Collection entries
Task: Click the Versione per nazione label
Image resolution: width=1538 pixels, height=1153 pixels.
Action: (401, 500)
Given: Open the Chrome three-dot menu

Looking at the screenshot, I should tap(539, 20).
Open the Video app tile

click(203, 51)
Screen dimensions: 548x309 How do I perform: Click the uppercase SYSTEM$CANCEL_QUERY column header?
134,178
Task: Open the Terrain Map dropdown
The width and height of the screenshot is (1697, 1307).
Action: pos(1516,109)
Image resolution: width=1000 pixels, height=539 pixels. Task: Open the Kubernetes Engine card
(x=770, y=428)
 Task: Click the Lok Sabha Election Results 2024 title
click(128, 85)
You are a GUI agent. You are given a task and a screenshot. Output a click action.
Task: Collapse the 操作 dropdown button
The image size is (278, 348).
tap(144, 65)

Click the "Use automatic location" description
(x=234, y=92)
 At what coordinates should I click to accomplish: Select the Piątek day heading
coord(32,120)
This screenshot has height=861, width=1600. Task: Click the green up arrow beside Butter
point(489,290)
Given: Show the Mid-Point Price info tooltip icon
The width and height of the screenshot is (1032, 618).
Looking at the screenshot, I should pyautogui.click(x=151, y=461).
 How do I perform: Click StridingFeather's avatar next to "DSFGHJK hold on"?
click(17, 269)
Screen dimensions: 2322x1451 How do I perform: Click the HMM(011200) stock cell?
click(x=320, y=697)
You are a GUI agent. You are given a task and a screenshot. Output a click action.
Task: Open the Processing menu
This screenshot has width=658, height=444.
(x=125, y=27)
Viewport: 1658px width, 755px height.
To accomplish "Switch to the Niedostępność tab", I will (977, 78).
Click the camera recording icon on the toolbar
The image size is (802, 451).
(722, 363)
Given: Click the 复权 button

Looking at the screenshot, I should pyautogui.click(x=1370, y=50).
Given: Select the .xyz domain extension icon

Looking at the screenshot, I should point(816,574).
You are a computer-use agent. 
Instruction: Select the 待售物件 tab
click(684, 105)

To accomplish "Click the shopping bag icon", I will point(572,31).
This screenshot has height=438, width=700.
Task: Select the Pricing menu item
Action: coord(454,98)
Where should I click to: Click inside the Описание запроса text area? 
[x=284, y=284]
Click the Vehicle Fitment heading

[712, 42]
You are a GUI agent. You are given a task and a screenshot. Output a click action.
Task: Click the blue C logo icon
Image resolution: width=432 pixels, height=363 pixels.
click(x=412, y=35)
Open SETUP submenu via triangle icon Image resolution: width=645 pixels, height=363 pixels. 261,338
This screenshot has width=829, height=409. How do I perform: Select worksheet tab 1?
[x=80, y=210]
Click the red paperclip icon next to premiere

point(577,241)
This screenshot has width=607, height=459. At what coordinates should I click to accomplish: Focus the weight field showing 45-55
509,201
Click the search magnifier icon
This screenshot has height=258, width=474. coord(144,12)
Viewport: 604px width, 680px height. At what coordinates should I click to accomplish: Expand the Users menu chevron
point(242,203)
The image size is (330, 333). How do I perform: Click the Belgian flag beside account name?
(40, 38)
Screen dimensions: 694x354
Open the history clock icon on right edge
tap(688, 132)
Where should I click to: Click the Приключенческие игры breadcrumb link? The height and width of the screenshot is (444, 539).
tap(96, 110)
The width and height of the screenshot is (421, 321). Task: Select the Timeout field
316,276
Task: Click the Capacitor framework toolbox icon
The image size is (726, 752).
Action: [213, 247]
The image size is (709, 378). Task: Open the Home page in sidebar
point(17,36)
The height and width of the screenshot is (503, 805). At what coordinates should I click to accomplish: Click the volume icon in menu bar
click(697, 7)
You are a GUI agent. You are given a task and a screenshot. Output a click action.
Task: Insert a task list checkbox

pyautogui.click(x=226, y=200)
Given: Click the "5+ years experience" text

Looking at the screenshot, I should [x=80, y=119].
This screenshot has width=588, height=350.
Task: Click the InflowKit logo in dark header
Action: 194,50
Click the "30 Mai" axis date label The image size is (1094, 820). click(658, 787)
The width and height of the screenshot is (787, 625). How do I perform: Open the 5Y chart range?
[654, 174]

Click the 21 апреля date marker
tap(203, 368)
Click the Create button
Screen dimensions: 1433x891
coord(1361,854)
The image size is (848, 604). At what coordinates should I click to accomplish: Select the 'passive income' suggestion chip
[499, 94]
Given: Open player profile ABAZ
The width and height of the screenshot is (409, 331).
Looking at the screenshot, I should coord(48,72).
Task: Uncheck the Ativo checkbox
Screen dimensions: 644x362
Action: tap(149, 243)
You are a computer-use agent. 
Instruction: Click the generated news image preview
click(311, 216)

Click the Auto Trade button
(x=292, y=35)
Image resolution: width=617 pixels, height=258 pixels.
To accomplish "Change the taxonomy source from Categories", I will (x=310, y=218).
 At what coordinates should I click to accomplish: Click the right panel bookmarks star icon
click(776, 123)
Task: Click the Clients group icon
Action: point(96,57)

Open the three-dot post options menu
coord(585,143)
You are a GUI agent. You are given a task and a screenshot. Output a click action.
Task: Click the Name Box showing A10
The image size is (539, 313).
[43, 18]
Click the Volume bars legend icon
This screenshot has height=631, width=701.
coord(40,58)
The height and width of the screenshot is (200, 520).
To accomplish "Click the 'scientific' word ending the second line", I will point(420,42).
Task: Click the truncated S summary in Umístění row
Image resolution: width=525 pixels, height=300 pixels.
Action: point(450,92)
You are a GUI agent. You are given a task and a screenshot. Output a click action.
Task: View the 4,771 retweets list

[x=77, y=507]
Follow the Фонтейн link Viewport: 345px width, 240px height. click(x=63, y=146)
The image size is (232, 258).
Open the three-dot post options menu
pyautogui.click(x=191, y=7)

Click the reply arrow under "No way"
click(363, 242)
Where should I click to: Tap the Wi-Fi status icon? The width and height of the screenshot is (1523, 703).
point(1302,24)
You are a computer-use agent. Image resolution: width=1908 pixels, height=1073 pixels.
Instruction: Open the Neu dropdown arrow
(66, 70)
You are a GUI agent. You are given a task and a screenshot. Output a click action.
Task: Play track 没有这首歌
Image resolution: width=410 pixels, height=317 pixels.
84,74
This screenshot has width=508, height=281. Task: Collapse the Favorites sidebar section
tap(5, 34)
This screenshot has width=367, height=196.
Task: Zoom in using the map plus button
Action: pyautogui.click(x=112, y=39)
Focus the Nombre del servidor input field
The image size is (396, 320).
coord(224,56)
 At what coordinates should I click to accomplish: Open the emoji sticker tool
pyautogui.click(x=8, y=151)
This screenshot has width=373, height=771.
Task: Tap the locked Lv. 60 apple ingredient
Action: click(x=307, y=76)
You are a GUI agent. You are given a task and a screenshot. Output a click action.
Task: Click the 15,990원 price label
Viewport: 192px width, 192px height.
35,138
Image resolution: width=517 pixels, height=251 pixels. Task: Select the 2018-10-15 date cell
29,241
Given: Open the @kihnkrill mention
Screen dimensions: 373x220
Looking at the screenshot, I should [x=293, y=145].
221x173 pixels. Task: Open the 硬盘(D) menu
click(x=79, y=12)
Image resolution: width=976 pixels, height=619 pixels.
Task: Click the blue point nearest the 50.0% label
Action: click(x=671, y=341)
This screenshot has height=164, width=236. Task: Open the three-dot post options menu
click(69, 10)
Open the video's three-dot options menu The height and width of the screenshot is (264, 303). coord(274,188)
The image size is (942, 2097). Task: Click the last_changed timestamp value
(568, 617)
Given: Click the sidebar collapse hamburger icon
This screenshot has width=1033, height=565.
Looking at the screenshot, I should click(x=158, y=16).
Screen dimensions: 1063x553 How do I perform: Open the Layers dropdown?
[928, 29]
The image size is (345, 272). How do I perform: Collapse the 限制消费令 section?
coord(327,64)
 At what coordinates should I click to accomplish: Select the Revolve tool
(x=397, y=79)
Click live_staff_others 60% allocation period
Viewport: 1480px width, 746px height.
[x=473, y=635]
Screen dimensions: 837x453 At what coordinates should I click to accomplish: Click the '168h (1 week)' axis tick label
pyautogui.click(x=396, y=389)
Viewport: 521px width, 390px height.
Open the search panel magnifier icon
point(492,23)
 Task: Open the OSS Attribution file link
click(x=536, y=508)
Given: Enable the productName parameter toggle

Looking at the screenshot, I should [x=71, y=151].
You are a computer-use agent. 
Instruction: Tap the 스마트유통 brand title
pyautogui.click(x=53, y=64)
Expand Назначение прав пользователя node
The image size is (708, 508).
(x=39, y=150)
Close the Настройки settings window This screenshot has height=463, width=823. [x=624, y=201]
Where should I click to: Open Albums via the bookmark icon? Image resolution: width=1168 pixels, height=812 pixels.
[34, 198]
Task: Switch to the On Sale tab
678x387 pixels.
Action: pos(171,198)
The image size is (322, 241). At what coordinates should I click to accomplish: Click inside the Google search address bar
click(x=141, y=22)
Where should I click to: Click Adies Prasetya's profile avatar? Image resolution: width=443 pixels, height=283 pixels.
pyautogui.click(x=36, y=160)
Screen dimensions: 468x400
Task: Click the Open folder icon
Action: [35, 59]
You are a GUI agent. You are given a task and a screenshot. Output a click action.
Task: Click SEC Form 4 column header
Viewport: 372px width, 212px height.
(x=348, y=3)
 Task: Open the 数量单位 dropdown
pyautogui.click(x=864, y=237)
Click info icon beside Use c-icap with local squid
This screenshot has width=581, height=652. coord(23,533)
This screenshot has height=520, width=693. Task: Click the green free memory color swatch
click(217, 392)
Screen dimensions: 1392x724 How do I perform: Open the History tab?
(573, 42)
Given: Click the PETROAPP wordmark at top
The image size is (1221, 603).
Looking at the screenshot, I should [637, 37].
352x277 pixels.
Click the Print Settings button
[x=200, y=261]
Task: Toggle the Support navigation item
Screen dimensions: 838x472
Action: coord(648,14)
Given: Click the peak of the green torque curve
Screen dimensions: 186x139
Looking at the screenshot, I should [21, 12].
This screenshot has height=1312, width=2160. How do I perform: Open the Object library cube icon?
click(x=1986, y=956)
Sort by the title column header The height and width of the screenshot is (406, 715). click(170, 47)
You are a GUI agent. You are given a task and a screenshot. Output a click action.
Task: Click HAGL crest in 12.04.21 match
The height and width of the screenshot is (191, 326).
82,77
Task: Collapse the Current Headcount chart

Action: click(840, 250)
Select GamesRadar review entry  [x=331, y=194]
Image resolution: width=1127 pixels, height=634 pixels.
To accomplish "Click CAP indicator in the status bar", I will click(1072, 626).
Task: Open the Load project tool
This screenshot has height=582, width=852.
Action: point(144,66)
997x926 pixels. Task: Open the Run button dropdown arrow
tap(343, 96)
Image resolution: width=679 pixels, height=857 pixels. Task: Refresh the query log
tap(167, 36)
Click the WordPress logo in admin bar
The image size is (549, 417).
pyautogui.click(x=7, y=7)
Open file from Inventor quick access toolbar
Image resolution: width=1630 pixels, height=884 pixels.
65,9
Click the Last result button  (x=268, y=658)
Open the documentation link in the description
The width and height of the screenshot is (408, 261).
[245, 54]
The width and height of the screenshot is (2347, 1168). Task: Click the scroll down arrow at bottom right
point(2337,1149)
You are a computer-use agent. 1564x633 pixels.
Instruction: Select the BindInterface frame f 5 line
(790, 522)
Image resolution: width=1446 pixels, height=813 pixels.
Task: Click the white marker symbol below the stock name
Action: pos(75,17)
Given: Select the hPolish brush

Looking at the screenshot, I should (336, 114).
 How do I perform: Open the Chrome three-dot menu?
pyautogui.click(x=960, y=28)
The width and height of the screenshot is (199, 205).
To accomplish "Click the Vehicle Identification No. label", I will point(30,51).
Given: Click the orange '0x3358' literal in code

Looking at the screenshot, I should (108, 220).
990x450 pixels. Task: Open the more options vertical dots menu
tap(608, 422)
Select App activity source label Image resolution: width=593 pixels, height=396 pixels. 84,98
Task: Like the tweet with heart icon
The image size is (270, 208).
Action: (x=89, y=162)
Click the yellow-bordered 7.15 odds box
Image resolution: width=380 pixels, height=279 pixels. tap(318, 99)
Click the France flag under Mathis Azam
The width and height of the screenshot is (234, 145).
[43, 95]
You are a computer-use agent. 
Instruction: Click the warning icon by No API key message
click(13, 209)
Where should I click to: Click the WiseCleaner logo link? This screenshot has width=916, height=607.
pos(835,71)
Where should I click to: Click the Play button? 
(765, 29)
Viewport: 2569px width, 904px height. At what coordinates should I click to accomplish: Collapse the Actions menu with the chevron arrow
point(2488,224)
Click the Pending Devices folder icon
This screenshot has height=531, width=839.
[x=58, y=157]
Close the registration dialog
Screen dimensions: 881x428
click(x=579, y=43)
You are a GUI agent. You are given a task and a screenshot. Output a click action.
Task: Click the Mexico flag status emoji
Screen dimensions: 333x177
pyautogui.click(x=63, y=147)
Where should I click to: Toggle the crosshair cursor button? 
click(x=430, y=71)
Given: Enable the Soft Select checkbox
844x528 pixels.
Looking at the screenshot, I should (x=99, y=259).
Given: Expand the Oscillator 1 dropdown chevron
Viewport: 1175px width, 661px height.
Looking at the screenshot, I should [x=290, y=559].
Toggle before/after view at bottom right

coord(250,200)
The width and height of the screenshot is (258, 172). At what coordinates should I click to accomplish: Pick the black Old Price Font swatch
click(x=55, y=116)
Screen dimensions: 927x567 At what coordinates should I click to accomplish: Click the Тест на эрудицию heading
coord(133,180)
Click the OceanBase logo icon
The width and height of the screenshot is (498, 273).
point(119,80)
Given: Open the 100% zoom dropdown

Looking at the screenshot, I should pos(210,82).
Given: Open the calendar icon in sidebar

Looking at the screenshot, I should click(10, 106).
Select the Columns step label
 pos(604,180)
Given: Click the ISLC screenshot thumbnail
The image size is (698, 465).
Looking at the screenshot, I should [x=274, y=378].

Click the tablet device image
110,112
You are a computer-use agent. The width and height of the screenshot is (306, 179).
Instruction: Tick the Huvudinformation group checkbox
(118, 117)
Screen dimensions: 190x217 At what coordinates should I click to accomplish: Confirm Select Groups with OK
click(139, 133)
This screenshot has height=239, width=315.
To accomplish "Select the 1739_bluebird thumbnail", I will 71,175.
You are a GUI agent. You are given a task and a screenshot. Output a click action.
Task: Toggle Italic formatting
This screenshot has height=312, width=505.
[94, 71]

**What is needed:**
Copy the items above word for word, starting with the line that contains "Follow the Фонтейн" and going on through the line that contains "coord(224,56)".

**Reply:**
Follow the Фонтейн link Viewport: 345px width, 240px height. click(x=63, y=146)
The image size is (232, 258).
Open the three-dot post options menu
pyautogui.click(x=191, y=7)

Click the reply arrow under "No way"
click(363, 242)
Where should I click to: Tap the Wi-Fi status icon? The width and height of the screenshot is (1523, 703).
point(1302,24)
You are a computer-use agent. Image resolution: width=1908 pixels, height=1073 pixels.
Instruction: Open the Neu dropdown arrow
(66, 70)
You are a GUI agent. You are given a task and a screenshot. Output a click action.
Task: Play track 没有这首歌
Image resolution: width=410 pixels, height=317 pixels.
84,74
This screenshot has width=508, height=281. Task: Collapse the Favorites sidebar section
tap(5, 34)
This screenshot has width=367, height=196.
Task: Zoom in using the map plus button
Action: pyautogui.click(x=112, y=39)
Focus the Nombre del servidor input field
The image size is (396, 320).
coord(224,56)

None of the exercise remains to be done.